## PROBLEM TO WORK ON:
Whichever lines include the word "computer", copy them as they appear in the data.

## DATASET CONTENT:

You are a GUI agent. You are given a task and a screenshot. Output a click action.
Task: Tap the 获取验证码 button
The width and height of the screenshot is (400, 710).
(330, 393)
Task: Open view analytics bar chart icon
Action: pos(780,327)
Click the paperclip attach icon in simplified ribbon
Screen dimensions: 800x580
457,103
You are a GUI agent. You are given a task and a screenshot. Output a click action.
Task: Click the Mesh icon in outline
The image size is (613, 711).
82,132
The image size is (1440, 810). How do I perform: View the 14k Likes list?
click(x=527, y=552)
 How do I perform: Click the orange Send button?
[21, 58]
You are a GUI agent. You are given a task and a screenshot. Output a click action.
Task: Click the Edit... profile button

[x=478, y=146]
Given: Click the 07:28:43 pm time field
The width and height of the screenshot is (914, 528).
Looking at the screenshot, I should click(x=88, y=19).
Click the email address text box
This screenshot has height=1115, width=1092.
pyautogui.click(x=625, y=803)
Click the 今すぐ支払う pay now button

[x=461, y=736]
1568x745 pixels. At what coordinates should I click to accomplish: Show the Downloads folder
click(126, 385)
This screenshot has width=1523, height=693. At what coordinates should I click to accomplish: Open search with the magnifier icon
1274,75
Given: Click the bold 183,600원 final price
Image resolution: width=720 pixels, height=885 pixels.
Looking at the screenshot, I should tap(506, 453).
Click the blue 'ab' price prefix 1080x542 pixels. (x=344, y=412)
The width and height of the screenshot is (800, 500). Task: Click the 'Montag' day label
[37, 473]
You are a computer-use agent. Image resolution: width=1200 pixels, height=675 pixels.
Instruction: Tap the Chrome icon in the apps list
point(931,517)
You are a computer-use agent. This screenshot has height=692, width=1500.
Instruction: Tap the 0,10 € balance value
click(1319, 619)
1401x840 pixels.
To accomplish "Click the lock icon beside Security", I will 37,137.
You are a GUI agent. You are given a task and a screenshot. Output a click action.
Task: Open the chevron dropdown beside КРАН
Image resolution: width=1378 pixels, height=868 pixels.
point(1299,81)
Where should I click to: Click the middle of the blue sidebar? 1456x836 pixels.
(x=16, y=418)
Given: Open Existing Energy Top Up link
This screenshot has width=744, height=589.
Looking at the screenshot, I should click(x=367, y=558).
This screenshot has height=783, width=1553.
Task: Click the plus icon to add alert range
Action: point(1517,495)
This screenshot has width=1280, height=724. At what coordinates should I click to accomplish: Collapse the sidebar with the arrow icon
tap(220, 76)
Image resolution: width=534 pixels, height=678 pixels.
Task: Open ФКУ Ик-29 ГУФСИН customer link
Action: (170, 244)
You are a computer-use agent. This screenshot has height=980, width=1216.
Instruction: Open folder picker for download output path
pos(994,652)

## ANSWER SECTION:
You are a computer-use agent. Image resolution: width=1200 pixels, height=675 pixels.
You are a computer-use agent. This screenshot has height=692, width=1500.
You are a computer-use agent. This screenshot has height=980, width=1216.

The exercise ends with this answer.